Replace all-branch CI triggers with selective pull_request and main-branch push events. Implement Nx for monorepo dependency graph analysis. Create initial setup job that performs full git fetch, runs affected analysis, installs dependencies once, and uploads artifacts. Subsequent stages download dependency artifacts and use shallow git clones (fetch-depth: 1), eliminating redundant installs and history fetches. Restructure pipeline into four progressive stages with fail-fast: lint/format (2 min), unit tests (5 min), integration tests (10 min), e2e tests (20 min). Implement smart triggers: skip e2e on draft PRs, require full suite when ready-for-review. Expected 40% reduction in GitHub Actions token consumption.

## 4. Architecture & Implementation

### 4.1 New/Modified Services (bullets, each ≤20 words)

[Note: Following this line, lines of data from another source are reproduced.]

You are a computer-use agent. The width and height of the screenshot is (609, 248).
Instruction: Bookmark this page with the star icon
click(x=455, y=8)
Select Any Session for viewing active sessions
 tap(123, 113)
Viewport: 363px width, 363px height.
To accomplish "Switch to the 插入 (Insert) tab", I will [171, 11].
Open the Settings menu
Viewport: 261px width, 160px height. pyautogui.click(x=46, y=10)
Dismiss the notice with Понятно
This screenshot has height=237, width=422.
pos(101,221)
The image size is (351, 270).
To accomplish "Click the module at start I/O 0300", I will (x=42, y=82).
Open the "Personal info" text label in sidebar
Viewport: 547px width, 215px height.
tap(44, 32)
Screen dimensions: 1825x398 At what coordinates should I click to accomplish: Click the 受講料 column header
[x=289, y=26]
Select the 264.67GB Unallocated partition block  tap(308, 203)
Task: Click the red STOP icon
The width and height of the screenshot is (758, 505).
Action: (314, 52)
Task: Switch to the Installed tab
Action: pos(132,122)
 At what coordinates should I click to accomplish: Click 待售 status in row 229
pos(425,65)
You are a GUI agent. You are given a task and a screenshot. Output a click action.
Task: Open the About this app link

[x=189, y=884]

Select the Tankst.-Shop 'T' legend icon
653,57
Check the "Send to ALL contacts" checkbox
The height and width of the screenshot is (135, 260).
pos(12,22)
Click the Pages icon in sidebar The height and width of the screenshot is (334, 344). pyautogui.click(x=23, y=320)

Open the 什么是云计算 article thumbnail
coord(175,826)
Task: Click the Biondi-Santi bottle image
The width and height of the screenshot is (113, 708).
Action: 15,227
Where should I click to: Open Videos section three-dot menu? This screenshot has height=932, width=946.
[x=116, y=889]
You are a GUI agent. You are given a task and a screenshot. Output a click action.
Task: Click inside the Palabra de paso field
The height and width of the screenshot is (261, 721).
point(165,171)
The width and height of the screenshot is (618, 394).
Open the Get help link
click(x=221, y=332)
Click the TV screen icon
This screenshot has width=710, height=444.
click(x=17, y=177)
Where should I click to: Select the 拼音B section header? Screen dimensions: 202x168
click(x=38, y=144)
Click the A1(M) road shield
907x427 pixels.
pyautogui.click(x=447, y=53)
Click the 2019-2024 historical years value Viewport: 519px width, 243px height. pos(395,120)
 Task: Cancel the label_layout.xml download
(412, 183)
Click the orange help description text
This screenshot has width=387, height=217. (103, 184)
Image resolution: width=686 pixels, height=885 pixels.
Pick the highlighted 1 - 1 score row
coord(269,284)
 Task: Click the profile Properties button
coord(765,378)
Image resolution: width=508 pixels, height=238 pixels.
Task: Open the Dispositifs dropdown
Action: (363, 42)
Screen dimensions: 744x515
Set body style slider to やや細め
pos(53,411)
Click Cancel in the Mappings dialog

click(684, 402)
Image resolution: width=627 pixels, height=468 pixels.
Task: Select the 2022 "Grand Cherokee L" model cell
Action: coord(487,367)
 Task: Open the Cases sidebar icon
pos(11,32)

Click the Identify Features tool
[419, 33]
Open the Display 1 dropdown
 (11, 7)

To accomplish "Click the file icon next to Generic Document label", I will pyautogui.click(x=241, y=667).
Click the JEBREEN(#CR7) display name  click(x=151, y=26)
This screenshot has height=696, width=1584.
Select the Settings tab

- **Setup Job:** New initial job performs git fetch, affected analysis, dependency install, artifact upload
- **CI Stages:** Modified to download dependency artifacts instead of running npm ci independently
- **Nx Workspace:** Add Nx for dependency graph analysis and affected project detection
- **Test Runner:** Modify to accept affected project list from setup job artifacts

> ⚠️ **PREREQUISITE:** Issue CI-OPT.1 (Nx workspace configuration) must be completed before implementing the YAML in section 4.4. The examples below assume nx.json is configured and all projects have lint, test, integration, and e2e targets defined.

### 4.2 Data Model Changes (table: field, type, description, notes; optional YAML block if schema)

N/A - No database schema changes required

### 4.3 API Changes (table: method, endpoint, purpose, affected systems)

N/A - Internal CI pipeline changes only

### 4.4 Env/Config (table: var, default, description, required)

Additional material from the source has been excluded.